▶ [Your assignment]:
From the listing below, copy each line that holds "Given".
--- START ---
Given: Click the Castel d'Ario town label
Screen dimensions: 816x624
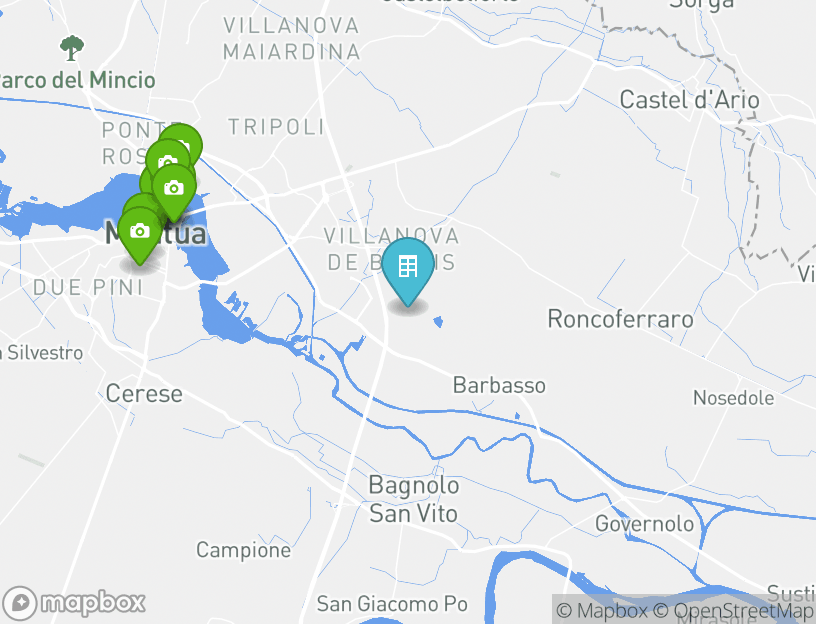Looking at the screenshot, I should 690,99.
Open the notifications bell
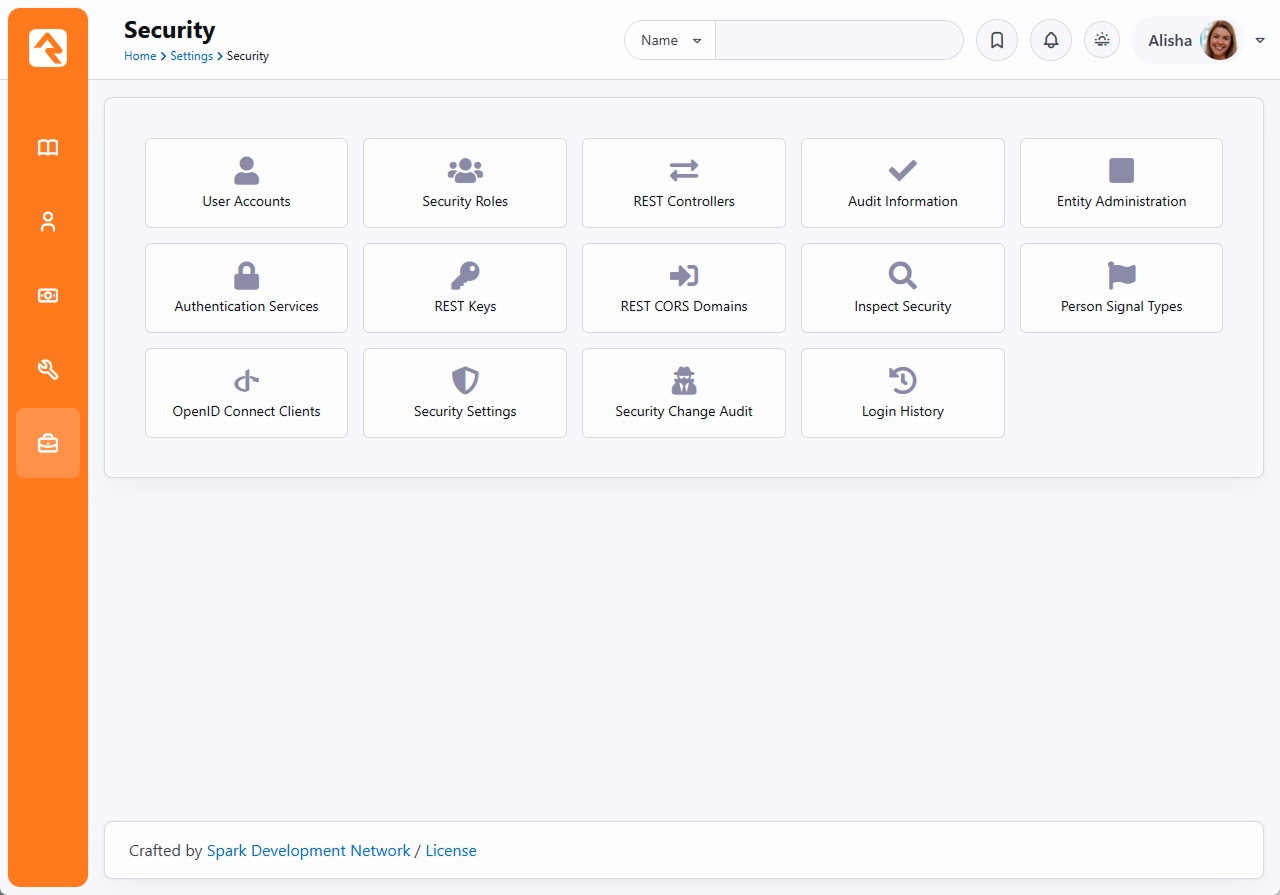The width and height of the screenshot is (1280, 895). point(1051,41)
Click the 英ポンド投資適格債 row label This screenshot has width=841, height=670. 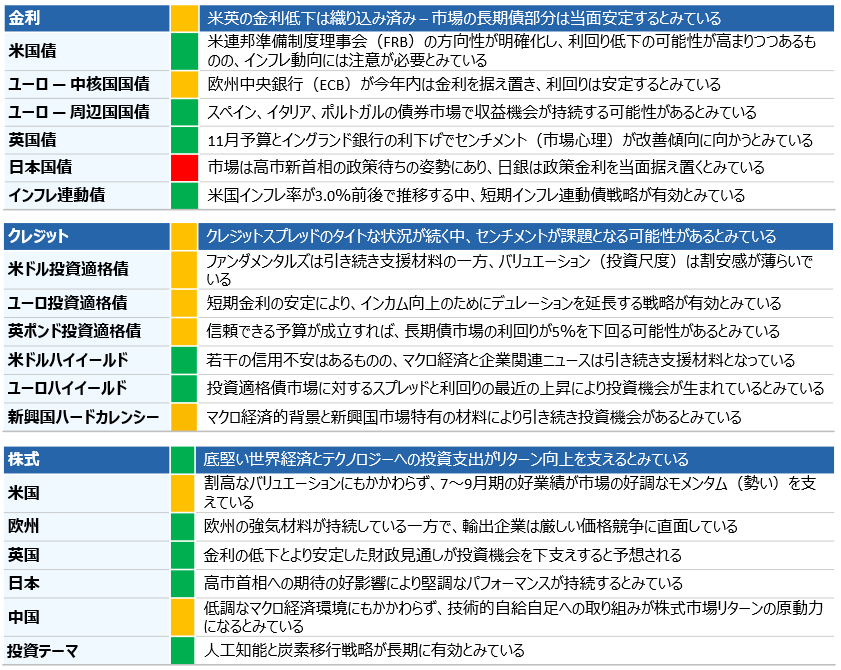[74, 331]
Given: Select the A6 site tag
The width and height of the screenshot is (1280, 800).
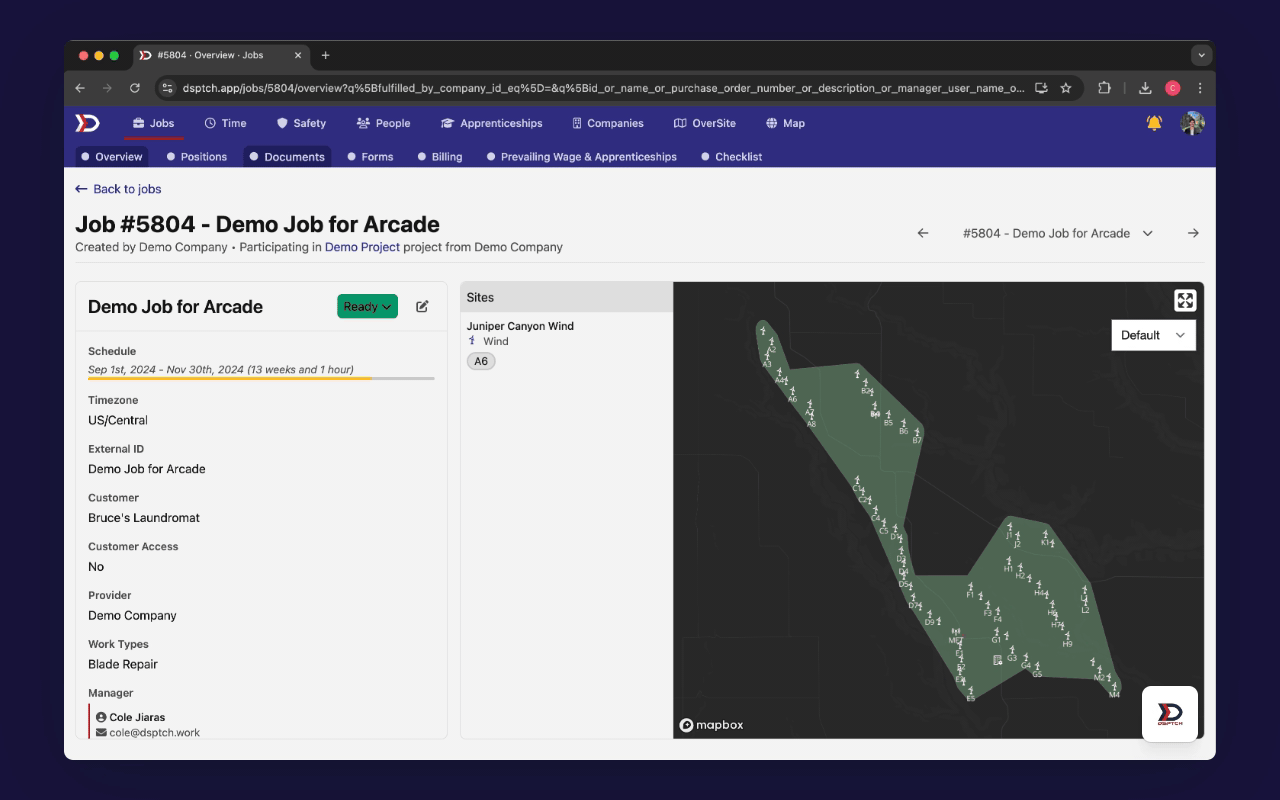Looking at the screenshot, I should click(x=481, y=361).
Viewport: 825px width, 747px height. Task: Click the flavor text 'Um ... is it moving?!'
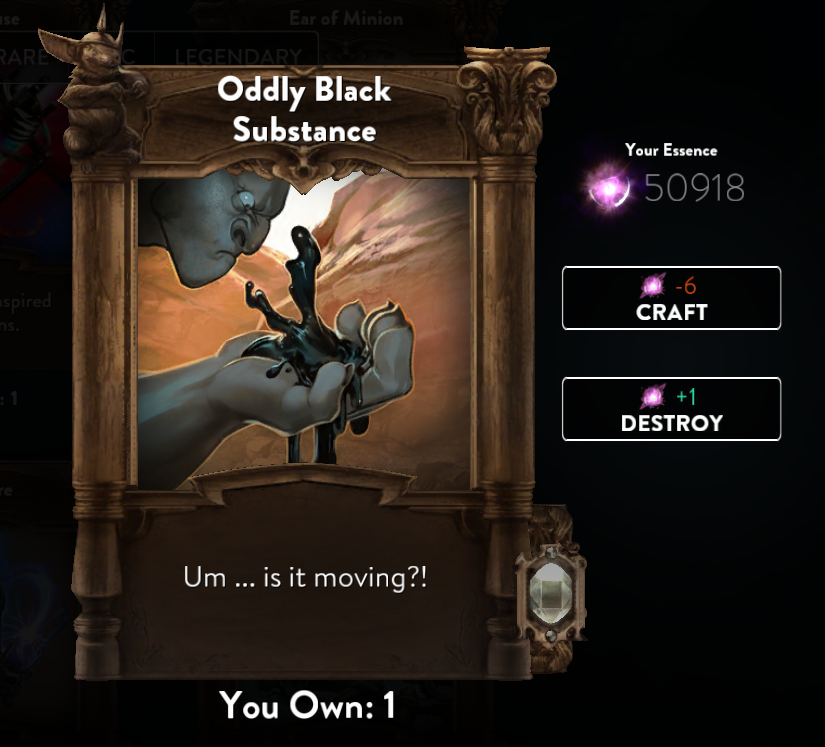click(x=305, y=578)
--- END ---
▶ [Response area]:
Given: Click the Castel d'Ario town label
Given: Select the A6 site tag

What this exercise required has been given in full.